§ Exercise tasks:
1 > Reproduce word for word the stretch from "When COVID-19 swept" through "most vulnerable populations." in the passage about Synergos and the SCSC.
2 > According to the passage about Synergos and the SCSC, which organization is 2020 Social Connectedness Fellow Lebogang Mahlalela working with this summer?

Selected text section start

Synergos and the Samuel Centre for Social Connectedness (SCSC) have previously collaborated on research through the Social Connectedness Fellowship to explore how community-based programs enable social and economic mobility for youth, as well as to examine how psychosocial wellbeing can be fostered among socioeconomically disenfranchised young people. Building on this body of joint research, 2020 Social Connectedness Fellow Lebogang Mahlalela is working with Synergos Institute South Africa this summer to identify how social connectedness builds better bridging leaders. 

When COVID-19 swept across the globe, many of the SC Programme activities were placed on hold due to strict lockdown and physical distancing public health restrictions. In response, the SC Programme and its local partners in Southern Africa pivoted their efforts and focus to adapt their programming to address the immediate and emerging needs of communities in light of COVID-19. As many of the SC Programme partners are organizations of youth workers, caregivers and community health workers, the stakeholders of these organizations have been in many contexts, critical workers on the front lines of this pandemic, delivering both health and social interventions in response to the needs of some of Southern Africa’s most vulnerable populations.

Selected text section end
The data section start

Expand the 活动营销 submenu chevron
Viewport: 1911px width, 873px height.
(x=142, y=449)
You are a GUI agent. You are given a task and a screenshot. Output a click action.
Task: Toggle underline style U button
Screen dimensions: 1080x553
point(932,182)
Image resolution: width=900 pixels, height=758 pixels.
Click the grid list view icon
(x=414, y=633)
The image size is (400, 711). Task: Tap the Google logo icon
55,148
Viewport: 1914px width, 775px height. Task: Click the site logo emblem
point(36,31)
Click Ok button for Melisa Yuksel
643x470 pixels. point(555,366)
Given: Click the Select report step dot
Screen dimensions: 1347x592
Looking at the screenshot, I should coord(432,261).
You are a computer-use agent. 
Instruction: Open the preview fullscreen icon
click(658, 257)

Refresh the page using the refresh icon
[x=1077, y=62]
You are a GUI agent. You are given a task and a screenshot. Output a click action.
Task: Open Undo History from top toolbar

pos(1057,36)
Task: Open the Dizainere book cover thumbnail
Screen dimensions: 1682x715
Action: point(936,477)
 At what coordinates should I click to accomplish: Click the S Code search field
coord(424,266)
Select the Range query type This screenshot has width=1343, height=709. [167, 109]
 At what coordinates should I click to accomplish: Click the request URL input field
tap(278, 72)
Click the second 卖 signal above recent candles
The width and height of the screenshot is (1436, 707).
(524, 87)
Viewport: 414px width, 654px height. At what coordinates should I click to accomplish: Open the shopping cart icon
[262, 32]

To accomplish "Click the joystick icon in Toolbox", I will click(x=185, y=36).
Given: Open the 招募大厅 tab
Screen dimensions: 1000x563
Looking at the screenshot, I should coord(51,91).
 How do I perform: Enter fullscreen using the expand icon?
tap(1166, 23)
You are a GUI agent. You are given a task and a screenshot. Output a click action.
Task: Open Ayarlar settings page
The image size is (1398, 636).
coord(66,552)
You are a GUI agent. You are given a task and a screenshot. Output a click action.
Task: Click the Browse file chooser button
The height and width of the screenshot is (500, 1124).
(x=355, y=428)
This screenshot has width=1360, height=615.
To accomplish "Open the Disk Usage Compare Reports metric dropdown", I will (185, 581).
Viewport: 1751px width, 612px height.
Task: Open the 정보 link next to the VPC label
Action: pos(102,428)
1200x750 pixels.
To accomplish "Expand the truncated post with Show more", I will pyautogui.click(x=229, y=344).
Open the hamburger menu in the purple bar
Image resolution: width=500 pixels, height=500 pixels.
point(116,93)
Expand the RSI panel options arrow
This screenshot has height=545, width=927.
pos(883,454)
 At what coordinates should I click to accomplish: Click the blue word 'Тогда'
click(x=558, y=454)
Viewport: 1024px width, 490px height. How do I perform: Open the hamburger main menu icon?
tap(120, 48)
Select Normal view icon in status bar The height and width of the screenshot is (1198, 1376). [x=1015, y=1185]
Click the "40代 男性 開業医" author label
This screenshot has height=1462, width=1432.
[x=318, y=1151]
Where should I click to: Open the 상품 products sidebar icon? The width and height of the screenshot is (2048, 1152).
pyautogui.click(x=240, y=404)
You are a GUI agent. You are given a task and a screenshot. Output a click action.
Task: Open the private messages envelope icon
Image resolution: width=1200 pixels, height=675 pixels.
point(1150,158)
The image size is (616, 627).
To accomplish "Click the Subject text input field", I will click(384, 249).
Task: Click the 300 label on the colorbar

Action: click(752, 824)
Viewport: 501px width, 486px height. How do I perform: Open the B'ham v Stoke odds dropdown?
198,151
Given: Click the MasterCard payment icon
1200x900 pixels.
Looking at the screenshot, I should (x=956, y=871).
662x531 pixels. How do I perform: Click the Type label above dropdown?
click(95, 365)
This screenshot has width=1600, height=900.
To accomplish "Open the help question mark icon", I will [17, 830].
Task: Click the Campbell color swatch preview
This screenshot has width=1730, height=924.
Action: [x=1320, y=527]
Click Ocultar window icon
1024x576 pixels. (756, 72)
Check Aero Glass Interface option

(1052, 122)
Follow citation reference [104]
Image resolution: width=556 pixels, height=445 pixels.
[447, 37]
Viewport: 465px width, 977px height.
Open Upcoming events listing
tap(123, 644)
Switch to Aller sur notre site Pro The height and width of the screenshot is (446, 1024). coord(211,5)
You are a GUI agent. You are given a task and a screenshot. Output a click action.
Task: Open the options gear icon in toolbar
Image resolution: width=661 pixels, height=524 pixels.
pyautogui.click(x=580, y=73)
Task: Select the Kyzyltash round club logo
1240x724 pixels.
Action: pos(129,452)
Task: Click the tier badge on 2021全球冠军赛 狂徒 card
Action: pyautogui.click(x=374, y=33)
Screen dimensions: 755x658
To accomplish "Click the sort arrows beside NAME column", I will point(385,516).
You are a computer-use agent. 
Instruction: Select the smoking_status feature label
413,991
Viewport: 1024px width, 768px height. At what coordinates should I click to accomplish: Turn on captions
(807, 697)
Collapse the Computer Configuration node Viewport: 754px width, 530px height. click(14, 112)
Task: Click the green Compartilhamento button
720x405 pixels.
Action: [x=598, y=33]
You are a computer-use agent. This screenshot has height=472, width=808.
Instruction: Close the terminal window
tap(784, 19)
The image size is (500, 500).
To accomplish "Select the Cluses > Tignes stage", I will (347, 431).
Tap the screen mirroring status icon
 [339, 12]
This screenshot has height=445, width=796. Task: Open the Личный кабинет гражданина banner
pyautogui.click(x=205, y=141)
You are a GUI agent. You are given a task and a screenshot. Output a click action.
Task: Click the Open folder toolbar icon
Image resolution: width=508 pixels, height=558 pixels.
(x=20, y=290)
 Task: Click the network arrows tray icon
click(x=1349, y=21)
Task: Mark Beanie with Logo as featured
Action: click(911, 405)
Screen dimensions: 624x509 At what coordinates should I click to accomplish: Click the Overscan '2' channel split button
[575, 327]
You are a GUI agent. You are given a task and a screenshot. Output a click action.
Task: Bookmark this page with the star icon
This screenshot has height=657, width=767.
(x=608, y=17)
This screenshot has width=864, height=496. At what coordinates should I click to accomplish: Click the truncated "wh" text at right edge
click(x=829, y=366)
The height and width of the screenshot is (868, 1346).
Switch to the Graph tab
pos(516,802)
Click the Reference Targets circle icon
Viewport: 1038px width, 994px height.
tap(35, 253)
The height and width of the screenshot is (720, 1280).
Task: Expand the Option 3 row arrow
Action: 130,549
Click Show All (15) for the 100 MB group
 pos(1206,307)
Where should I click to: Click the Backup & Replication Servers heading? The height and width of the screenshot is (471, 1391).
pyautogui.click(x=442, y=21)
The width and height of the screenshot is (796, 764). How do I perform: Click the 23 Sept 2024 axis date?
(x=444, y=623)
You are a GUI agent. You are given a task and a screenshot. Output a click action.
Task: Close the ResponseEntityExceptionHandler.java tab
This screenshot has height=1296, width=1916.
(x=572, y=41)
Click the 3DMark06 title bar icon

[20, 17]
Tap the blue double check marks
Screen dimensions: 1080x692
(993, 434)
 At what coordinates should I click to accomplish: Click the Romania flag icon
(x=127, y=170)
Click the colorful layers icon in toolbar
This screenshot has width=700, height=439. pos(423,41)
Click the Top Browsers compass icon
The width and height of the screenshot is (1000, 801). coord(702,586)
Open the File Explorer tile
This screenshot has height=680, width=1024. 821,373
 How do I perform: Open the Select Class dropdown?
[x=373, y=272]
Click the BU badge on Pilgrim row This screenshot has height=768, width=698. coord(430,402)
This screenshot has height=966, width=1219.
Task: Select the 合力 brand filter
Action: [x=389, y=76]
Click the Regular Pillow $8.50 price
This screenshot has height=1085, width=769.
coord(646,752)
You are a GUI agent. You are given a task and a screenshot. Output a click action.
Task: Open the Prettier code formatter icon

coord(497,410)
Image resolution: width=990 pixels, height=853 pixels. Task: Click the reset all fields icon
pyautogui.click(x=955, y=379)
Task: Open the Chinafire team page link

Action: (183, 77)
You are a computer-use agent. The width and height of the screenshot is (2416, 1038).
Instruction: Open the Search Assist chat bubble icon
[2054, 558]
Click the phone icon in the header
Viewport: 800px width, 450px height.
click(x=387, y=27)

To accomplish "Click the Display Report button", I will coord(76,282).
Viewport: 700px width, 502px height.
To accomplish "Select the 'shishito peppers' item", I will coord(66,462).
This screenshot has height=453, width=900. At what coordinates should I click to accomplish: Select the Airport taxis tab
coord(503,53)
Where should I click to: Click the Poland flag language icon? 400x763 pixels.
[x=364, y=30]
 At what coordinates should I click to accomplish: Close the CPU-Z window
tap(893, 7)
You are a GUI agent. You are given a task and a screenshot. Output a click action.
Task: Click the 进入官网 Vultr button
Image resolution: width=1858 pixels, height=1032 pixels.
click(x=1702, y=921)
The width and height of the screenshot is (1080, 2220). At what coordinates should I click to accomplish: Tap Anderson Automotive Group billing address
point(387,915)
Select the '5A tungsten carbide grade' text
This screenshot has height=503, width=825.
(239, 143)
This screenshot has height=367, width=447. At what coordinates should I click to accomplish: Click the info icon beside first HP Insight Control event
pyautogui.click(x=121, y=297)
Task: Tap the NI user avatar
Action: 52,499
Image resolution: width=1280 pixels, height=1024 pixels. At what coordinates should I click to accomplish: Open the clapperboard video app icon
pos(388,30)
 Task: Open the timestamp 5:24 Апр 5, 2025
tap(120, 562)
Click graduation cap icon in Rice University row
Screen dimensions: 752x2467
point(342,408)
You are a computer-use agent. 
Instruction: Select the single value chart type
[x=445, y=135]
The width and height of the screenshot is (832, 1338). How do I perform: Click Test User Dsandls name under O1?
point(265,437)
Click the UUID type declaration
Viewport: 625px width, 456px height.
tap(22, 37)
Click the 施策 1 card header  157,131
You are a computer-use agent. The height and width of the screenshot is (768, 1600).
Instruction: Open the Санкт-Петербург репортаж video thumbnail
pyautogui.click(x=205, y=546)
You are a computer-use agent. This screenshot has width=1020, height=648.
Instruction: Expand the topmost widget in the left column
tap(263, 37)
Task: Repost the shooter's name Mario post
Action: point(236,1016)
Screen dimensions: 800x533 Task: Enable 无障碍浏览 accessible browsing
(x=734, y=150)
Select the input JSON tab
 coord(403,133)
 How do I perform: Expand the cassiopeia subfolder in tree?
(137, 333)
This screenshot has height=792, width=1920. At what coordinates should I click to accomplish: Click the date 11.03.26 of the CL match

The data section end

§ Task-by-task results:
1 >
When COVID-19 swept across the globe, many of the SC Programme activities were placed on hold due to strict lockdown and physical distancing public health restrictions. In response, the SC Programme and its local partners in Southern Africa pivoted their efforts and focus to adapt their programming to address the immediate and emerging needs of communities in light of COVID-19. As many of the SC Programme partners are organizations of youth workers, caregivers and community health workers, the stakeholders of these organizations have been in many contexts, critical workers on the front lines of this pandemic, delivering both health and social interventions in response to the needs of some of Southern Africa’s most vulnerable populations.

2 > Synergos Institute South Africa